* **ENTRIES PROVIDED**

┄┄┄┄┄┄┄┄┄┄

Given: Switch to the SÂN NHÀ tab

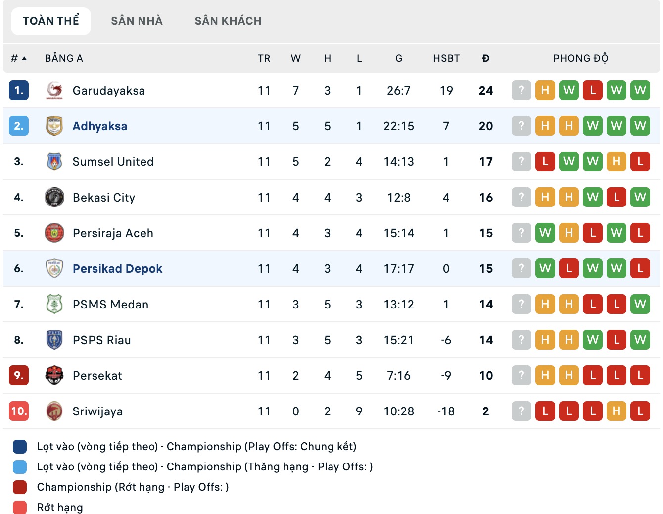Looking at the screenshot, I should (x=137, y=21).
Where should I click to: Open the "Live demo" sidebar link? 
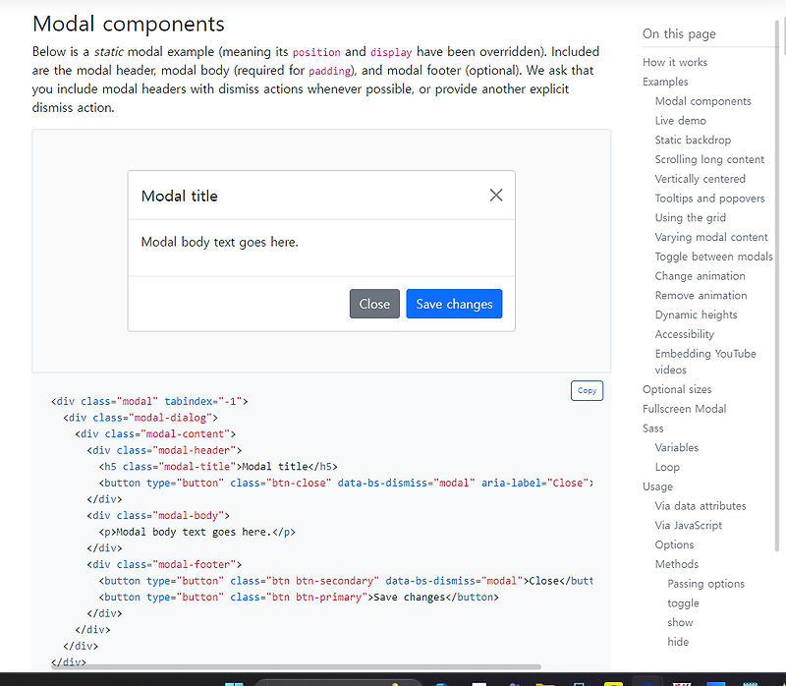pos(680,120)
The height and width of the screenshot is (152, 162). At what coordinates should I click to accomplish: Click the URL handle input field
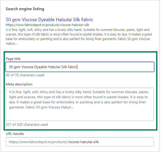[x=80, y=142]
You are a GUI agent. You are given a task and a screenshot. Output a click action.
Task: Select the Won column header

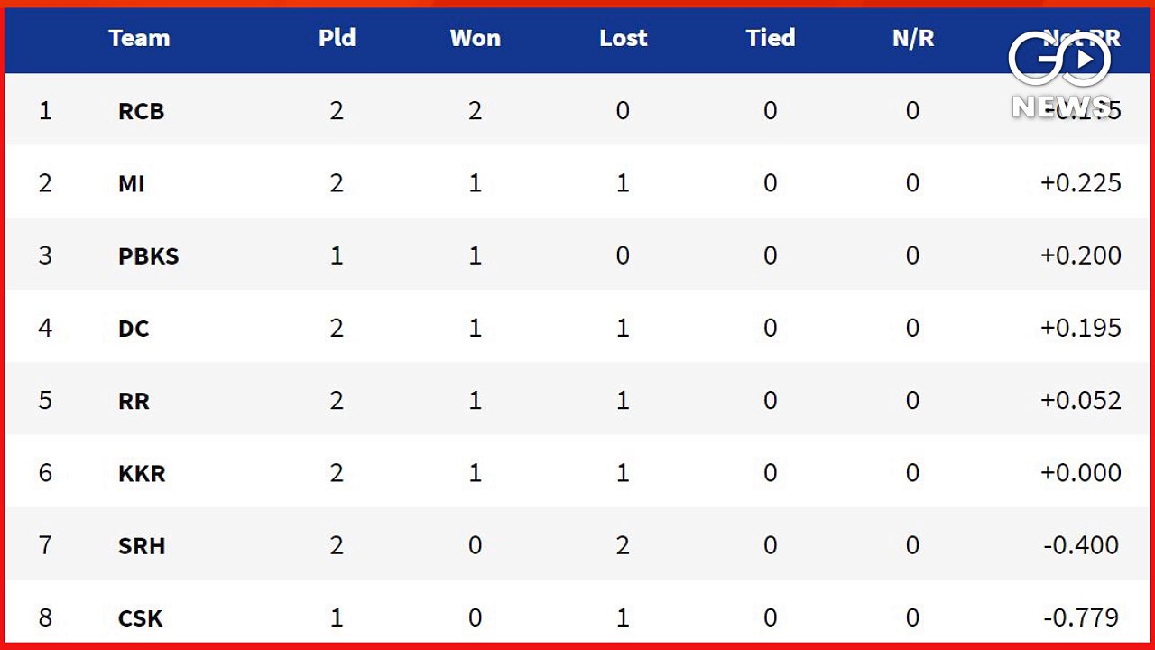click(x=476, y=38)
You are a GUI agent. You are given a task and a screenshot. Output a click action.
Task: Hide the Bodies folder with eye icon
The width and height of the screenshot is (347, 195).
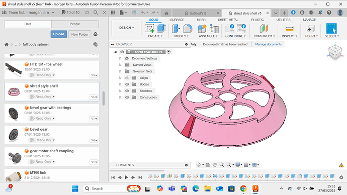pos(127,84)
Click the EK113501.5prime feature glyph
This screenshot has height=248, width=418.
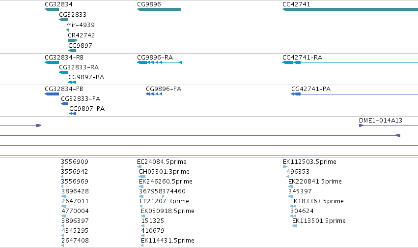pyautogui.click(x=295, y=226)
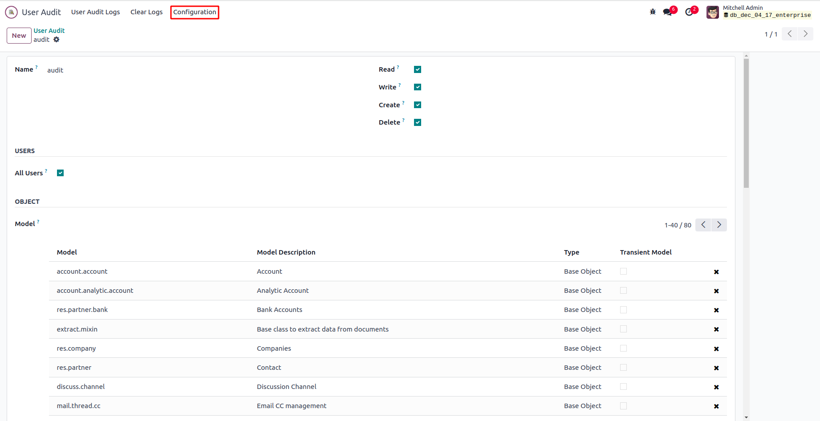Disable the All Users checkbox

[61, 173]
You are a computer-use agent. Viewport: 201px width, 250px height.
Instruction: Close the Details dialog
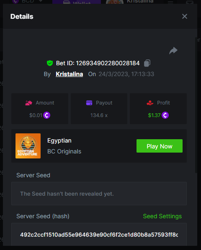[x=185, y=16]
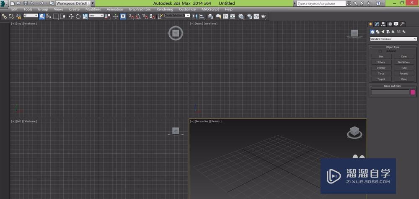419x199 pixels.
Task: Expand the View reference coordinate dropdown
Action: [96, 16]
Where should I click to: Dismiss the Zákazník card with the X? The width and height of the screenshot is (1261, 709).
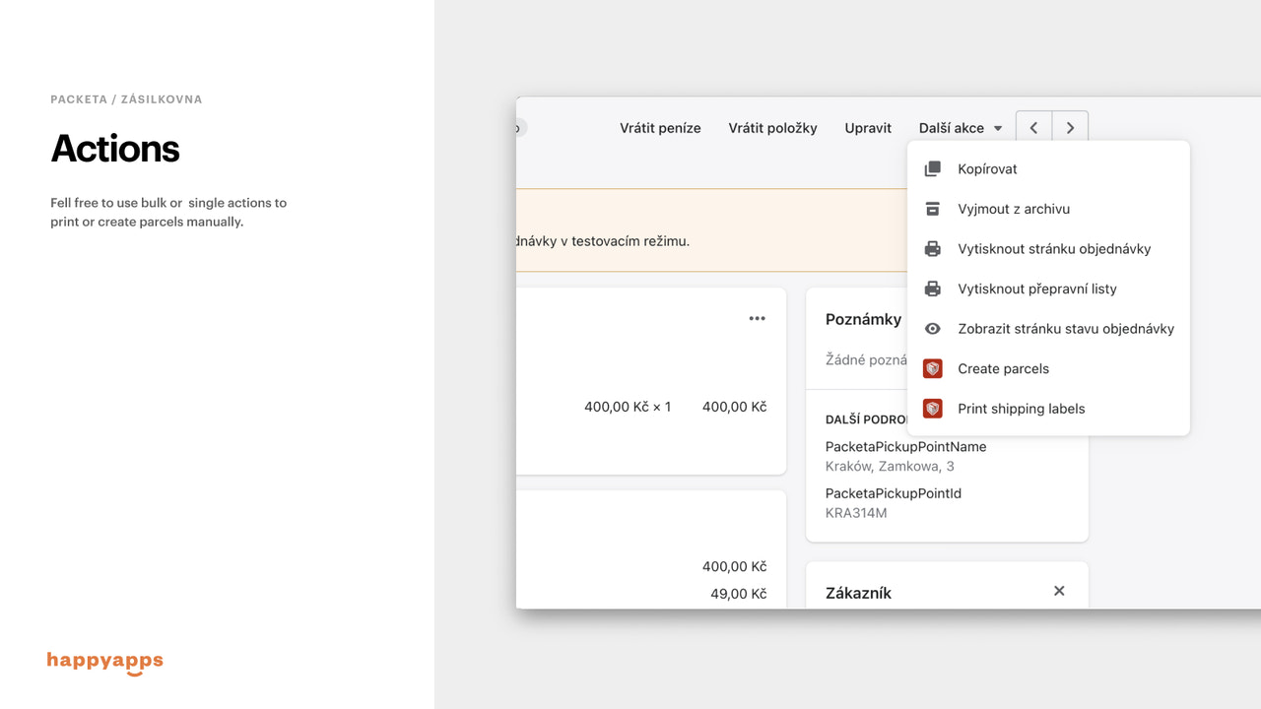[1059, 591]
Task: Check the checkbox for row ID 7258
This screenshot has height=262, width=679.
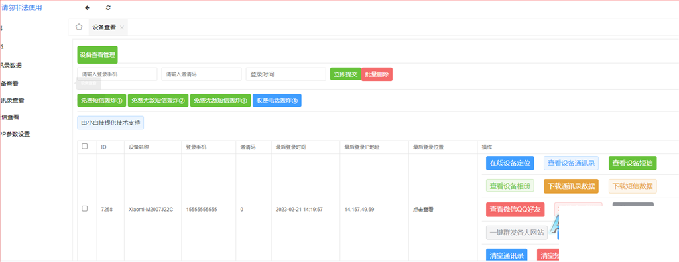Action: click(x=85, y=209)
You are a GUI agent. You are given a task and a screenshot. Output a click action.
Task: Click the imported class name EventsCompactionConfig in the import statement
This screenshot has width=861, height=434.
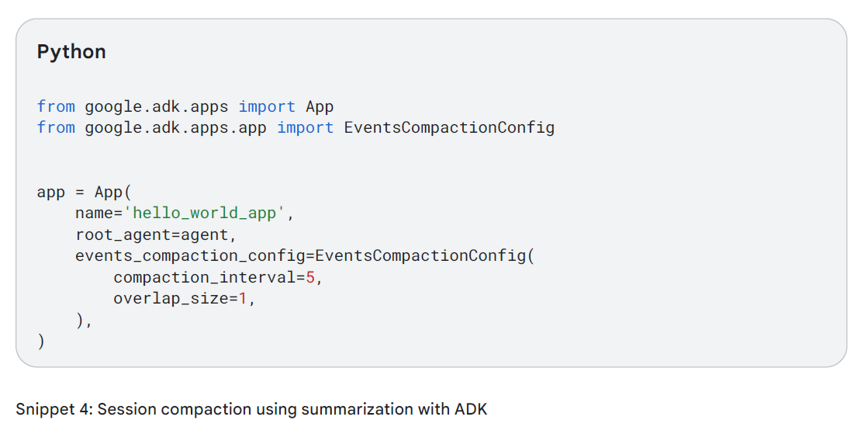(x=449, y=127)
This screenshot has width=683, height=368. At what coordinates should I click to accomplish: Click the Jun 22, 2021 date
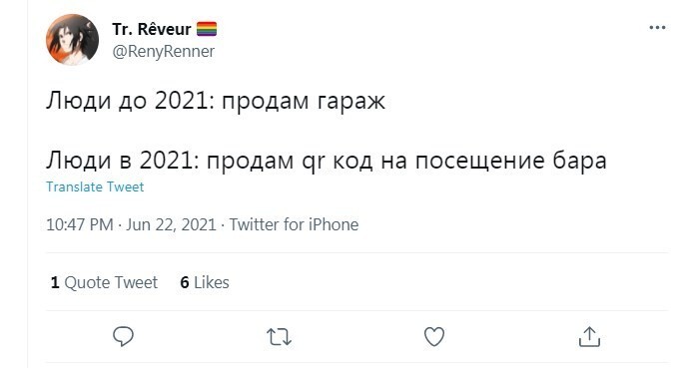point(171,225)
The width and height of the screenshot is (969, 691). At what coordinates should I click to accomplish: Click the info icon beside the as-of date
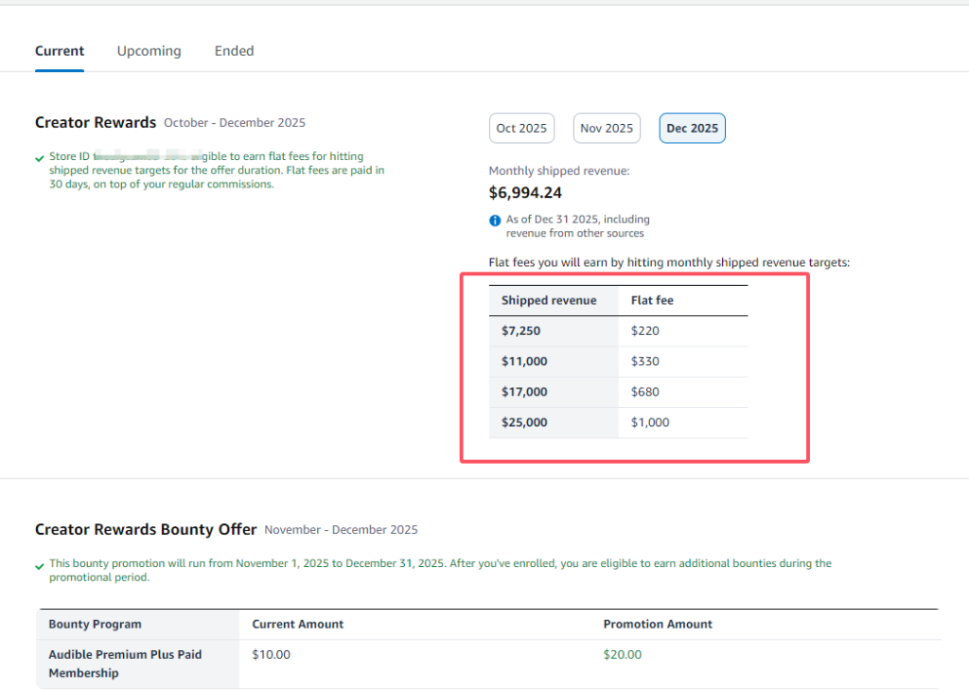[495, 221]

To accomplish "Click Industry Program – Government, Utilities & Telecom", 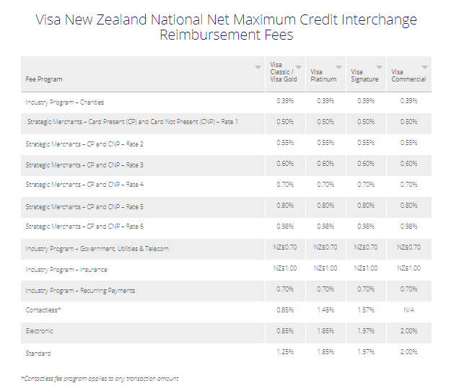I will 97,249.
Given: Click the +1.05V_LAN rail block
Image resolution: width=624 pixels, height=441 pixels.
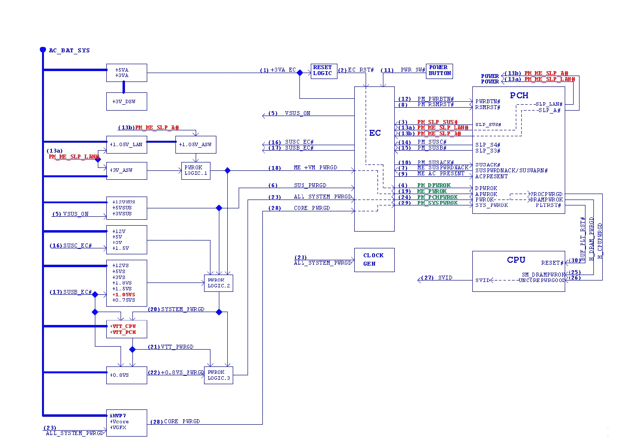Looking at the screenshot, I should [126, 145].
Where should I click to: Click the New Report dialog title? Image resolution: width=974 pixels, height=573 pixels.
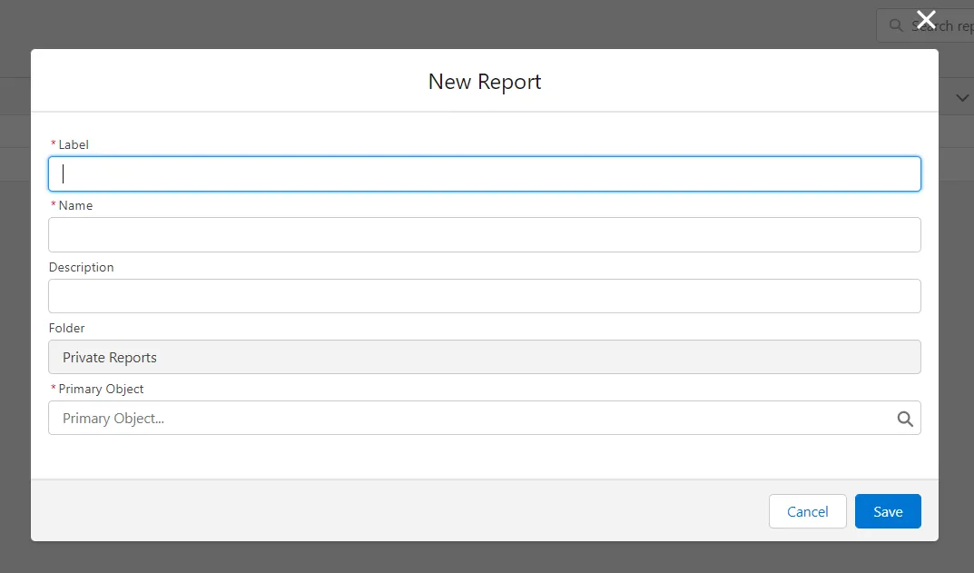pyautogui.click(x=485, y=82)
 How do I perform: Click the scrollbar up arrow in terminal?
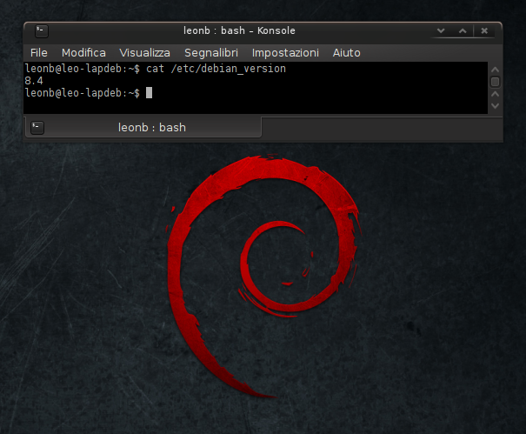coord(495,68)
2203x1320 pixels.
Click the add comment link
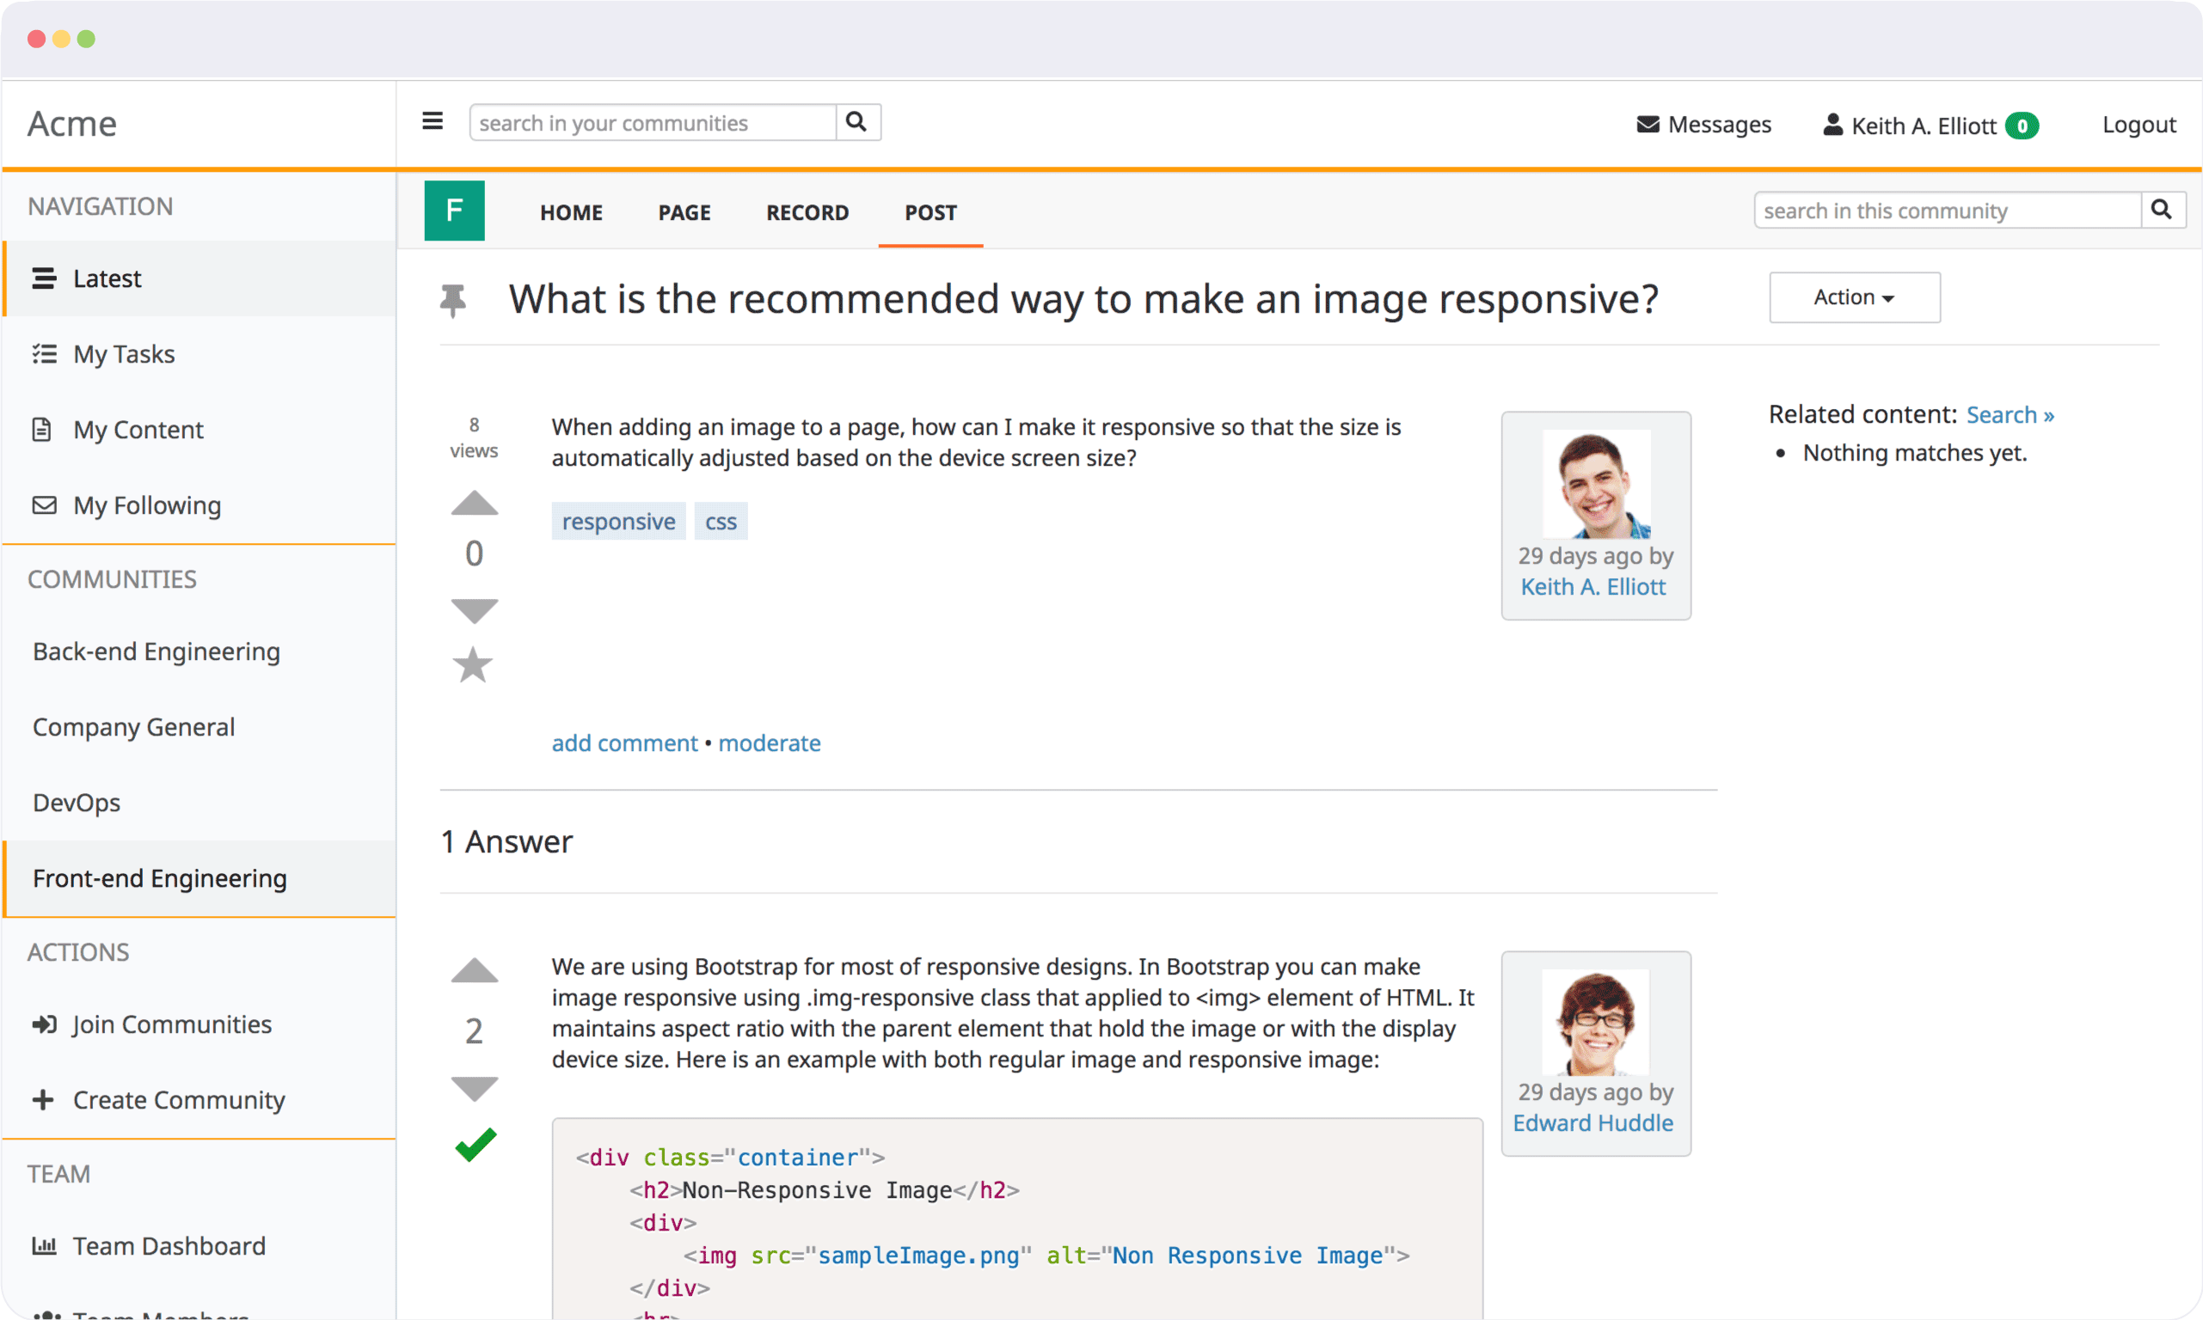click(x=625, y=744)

┄┄┄┄┄┄┄┄┄┄

* **EXERCISE**
Write out nothing but the lines from the one with "Given: Click the +1.05V_LAN rail block" through the last line of the entries, exactly as they stand; pictures are not part of the copy.

* **SOLUTION TO THIS PROBLEM**
Given: Click the +1.05V_LAN rail block
Image resolution: width=624 pixels, height=441 pixels.
Looking at the screenshot, I should [126, 145].
Where should I click to: Click the New Report dialog title? Image resolution: width=974 pixels, height=573 pixels.
pyautogui.click(x=485, y=82)
 How do I perform: Click the scrollbar up arrow in terminal?
coord(495,68)
2203x1320 pixels.
Click the add comment link
click(x=625, y=744)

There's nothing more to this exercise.